BRIEF: Condense the paragraph in the print-production text below that begins "But then, the most amazing thing happened," keeping its main facts.

I grew up in print with paste-up boards and pure darkroom wizardry (“You opened the door to the dark room? Shame on you!”). Before there were computer programs like InDesign or even Quark, printing prep was essentially a craft shop/chemistry lab. Amberlith, Rubylith, X-Acto knives and registration marks (“Don’t bleed on the boards, and I mean it!”) were mere parts of the tools of the trade. 

There, we created — I created as the main layout artist after I launched the Birmingham Business Journal in 1982 — a tabloid-style newspaper. I wrote it, sold the ads, did “layout,” and it was pure artistic magic at 3:00 a.m. on a Sunday with zero digital involvement. 

I also owned it and had to make payroll; tough to do as a 20-something.

Yeah, you worked with cyan, magenta, yellow and black. No other colors. So, you had to mix the ink to make another color other than those. “Hey Gladys, we need 30 percent magenta, 30 percent black, 10 percent cyan and 30 percent yellow” for a brownish-red, brick shade. 

Later, “WordStar” was invented, before email existed. But you could now take a floppy disc with your content straight to the typesetter.

But then, the most amazing thing happened, the dial-up modem was invented. Oh my, you could use your tiny 8-inch screen computer with the tiniest memory to send your content to the typesetter. The folks reading that would deliver to you type strips that could be hot-waxed and placed on boards, again, using an X-Acto knife. It was like an early version of Legos, just more difficult to build. 

Content was not just written, it was built in the days of “publish or perish.” To this day, it is still “publish or perish” and I put that phrase on t-shirts with the BBJ logo on it. Because if you did not publish, you were not paid. 

Then, you had to make all of that into negatives in photo form that would weigh about 100 pounds for a 96-pager. Four negatives (one for each color) for each page. I cannot believe we did that for decades.

INFORMATION GIVEN:
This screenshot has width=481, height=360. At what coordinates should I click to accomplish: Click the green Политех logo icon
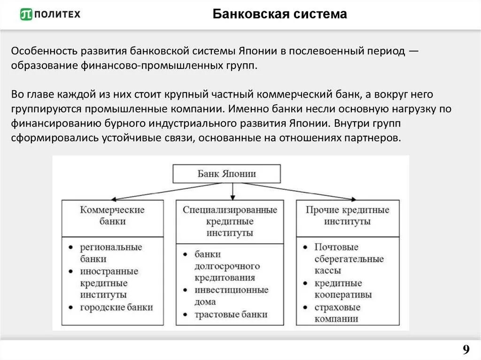[26, 15]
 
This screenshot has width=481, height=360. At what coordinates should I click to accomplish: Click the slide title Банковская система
[279, 14]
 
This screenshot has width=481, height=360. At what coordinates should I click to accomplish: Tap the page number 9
[466, 350]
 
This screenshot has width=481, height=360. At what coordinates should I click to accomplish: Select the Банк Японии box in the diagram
[227, 174]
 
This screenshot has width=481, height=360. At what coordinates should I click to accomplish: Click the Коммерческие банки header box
[113, 215]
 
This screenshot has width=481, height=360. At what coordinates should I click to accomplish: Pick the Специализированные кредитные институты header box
[230, 221]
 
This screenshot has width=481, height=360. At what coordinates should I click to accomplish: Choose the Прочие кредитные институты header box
[347, 215]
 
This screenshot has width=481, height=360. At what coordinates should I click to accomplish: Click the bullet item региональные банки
[110, 253]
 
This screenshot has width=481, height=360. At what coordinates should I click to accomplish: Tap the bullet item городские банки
[116, 307]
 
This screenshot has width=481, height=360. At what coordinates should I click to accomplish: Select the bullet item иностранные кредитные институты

REPLY TO THE TASK: The invention of the dial-up modem meant content could be sent from a tiny 8-inch-screen computer with very little memory to the typesetter. The typesetter returned type strips, which were hot-waxed and placed on boards with an X-Acto knife. The process was like an early, harder-to-build version of Legos.